Tal casamento de interesses é aproveitado em diversos países, como nos Estados Unidos, por exemplo, onde é possível se inscrever para voluntariar na Defesa Civil, no Departamento de Combate às Drogas, no Ministério da Justiça, entre outros órgãos públicos, por meio da plataforma “Usajobs”. Na Alemanha, até 2011, era possível optar pela prestação de serviço comunitário (Zivildienst) ao invés da prestação do serviço militar obrigatório (Wehrdienst). Atualmente, não há naquele país obrigação de nenhum tipo de serviço, mas há grande incentivo do governo para que as pessoas participem do serviço voluntário federal (Bundesfreiwilligendienstes).

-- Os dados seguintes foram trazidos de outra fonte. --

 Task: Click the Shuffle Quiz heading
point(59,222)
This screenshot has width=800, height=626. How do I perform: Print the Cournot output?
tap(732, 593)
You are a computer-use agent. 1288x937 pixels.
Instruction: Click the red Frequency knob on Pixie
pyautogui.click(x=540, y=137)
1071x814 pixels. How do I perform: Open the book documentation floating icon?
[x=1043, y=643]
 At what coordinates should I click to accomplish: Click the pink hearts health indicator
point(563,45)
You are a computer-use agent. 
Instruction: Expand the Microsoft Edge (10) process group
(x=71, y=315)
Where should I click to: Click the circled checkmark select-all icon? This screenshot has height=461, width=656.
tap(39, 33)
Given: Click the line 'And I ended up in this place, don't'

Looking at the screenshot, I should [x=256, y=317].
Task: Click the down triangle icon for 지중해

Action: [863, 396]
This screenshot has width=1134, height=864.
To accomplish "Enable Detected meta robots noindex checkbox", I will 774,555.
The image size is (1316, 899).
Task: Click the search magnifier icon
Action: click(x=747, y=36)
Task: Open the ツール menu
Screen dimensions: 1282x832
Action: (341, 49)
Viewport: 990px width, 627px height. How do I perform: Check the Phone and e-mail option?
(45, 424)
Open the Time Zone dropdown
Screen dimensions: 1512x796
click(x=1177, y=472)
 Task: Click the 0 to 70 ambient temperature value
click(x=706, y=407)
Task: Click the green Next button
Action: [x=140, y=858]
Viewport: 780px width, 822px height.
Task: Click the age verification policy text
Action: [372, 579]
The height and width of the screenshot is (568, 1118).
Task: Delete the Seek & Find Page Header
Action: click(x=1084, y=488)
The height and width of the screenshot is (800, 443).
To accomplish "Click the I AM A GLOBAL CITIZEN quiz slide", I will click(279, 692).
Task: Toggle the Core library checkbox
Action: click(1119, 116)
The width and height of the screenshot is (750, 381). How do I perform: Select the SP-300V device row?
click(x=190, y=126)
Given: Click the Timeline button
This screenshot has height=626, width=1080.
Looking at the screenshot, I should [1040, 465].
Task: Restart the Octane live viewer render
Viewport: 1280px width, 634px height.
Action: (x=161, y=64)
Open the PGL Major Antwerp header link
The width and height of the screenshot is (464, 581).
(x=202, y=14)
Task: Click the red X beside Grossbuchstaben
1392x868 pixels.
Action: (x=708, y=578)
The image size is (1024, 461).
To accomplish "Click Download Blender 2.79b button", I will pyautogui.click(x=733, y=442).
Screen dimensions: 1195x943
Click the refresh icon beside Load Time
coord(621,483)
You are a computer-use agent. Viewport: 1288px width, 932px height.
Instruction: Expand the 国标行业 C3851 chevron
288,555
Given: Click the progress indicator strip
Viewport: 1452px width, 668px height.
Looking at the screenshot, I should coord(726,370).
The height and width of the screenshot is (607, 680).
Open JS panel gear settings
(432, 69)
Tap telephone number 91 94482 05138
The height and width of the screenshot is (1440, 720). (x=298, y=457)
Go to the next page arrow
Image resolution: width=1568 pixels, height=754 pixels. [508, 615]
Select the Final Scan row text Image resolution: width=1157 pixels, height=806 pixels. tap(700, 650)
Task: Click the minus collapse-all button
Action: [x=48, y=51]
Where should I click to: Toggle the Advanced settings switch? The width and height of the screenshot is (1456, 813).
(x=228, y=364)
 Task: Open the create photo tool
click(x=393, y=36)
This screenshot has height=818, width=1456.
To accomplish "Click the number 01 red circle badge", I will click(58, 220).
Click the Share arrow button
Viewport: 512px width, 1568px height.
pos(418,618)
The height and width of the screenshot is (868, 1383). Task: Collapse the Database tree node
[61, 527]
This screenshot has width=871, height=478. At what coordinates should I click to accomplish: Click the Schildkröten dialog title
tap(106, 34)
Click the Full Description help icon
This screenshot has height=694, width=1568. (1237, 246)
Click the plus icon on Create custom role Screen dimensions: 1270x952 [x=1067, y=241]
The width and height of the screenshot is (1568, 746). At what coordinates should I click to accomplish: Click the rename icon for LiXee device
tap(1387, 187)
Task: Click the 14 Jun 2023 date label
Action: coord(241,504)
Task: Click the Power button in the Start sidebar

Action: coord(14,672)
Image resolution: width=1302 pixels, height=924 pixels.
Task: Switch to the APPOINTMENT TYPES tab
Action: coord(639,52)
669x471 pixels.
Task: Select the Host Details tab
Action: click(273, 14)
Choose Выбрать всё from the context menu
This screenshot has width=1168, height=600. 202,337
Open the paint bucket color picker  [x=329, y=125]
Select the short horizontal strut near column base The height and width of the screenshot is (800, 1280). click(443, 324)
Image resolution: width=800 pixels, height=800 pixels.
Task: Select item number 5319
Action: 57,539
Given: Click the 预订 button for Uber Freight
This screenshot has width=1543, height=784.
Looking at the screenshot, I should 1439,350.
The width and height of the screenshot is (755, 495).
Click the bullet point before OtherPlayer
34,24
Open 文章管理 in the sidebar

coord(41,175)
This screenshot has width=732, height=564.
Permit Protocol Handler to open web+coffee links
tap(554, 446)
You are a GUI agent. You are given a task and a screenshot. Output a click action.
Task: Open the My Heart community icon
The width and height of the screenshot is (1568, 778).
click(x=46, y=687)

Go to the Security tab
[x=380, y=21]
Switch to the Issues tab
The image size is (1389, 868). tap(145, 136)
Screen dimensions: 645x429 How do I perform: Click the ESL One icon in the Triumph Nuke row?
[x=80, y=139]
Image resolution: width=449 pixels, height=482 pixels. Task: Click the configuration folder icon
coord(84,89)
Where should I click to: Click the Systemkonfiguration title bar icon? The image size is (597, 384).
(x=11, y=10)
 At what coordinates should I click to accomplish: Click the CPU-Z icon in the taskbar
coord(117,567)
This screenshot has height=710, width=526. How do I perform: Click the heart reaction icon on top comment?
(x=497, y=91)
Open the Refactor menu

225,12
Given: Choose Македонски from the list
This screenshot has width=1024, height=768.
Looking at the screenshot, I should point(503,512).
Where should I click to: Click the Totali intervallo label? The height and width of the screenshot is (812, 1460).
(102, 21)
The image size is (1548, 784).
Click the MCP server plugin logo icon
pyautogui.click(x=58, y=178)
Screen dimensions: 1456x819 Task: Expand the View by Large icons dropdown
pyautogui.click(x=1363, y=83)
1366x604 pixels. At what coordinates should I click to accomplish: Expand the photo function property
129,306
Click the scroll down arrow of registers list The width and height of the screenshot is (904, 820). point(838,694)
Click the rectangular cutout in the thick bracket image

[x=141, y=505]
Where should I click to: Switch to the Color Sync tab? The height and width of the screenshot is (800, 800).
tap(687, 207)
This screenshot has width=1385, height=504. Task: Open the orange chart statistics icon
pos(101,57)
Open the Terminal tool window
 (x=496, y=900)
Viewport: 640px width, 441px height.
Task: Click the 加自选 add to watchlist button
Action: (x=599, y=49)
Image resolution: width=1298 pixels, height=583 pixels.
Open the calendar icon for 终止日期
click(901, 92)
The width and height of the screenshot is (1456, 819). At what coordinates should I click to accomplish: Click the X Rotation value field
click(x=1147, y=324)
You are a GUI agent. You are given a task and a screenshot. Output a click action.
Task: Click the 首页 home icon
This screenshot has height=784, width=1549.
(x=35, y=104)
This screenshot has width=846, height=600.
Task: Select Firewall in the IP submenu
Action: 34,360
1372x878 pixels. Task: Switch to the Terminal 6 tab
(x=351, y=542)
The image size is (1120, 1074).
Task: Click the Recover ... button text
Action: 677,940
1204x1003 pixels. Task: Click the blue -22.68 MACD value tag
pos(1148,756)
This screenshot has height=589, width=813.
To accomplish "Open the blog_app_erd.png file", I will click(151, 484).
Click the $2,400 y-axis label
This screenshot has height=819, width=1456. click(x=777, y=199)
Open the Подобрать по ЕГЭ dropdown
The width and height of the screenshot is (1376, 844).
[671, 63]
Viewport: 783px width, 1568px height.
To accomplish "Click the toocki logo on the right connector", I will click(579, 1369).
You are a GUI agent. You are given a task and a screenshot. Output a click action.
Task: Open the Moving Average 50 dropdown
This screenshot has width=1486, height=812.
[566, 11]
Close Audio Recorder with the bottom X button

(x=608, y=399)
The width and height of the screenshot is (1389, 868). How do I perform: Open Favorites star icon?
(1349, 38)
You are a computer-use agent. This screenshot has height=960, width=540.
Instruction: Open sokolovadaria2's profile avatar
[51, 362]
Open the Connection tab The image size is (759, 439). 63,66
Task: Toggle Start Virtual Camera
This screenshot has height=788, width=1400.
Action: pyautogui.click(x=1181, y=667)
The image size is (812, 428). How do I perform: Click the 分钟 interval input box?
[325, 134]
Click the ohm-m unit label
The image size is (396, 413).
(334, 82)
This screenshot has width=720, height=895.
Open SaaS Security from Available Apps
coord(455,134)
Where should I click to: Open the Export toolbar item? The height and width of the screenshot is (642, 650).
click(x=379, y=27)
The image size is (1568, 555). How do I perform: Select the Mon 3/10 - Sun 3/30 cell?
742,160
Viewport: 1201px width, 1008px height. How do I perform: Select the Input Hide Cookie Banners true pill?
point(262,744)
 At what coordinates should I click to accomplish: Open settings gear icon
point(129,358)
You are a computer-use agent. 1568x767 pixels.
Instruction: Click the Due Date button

Se essa força de trabalho converge com a ação administrativa na busca pelo interesse público, parece incoerente deixar de aproveitar o seu potencial em período de escassez de recursos. Daí a importância de incentivar o engajamento social e a participação cidadã, seja por meio da institucionalização de formas variadas de contratação de voluntários, inclusive como atividade alternativa ao serviço militar obrigatório, da focalização de projetos específicos ao invés de convocatórias gerais, da estruturação de serviços de apoio e acompanhamento e previsão de programas de curta duração no período de férias universitárias. Os voluntários compõem uma força de trabalho criativa e solidária que pode auxiliar na melhoria da qualidade dos serviços destinados à população, sem maiores despesas ao Poder Público e com capacidade de fornecer aos mais jovens as primeiras experiências de trabalho participativo.

Entretanto, há que se ressaltar que o incentivo ao voluntariado em instituições públicas deve ser cauteloso e crítico para evitar que haja abuso do instituto. É o caso do falso voluntariado, no qual se distorce o significado de trabalho sem fins lucrativos, através da previsão de elevadas indenizações ou bonificações que acabam por transformar o suposto voluntariado em mais uma forma de emprego que contorna a exigência de concurso público. Os benefícios desse tipo de contratação no âmbito da Administração Pública, assim como os perigos de uma disciplina genérica e pouco crítica da matéria, devem receber o interesse dos estudiosos do Direito Público.